In summary these findings showed that: a) there is the possibility, of implicit processing of tactile information that do not reach awareness, as in the visual domain. We know that implicit processing in blindsight depends on the spared functioning of different pathways than the explicit processing, in particular the retino-collicular pathway. This does not exclude the possibility that, in other domains, as in the tactile system, residual activations of primary cortices underlie other forms of unconscious perception (see Sarri and colleagues suggestion [
39]). b) tactile sensation can be affected by the space where the limb receive the stimulation.
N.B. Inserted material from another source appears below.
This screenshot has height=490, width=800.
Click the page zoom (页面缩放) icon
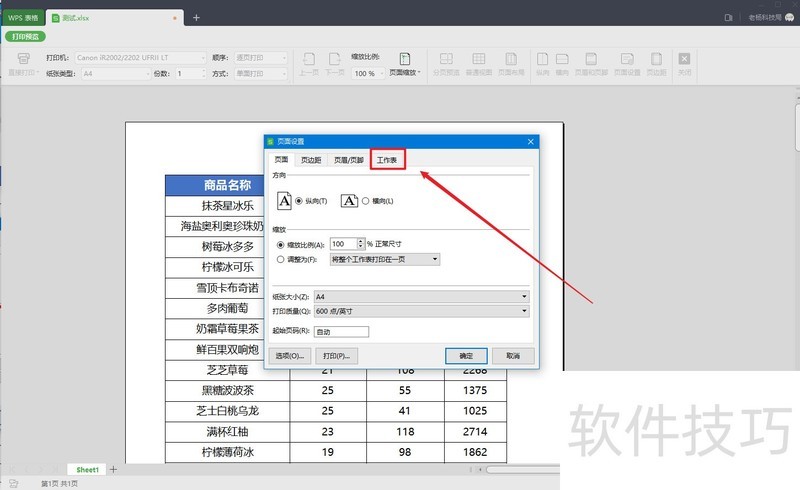tap(404, 64)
Indeed, although in the Berti and coworkers’ experiment tactile extinction was consistently present also when the affected hand was moved in the good space, tactile perception of the unaffected hand, placed in the contralesional space was somehow diminished, despite the fact that the sensory circuits of this hand, and in particular S1, were completely normal (not affected by any brain damage) [
42]. c) The normal functioning of the V1 and S1 are necessary, but, perhaps, not sufficient for a full aware experience. Indeed S1 can be unaffected in extinction patients, and the patients may nonetheless be unaware of the tactile stimulus. We may infer that for a full aware experience other areas are involved, as suggested by the studies on blindsight in the visual domain (see discussion section). The involvement of prefrontal cortex might play a crucial role for the emergence of sensory consciousness.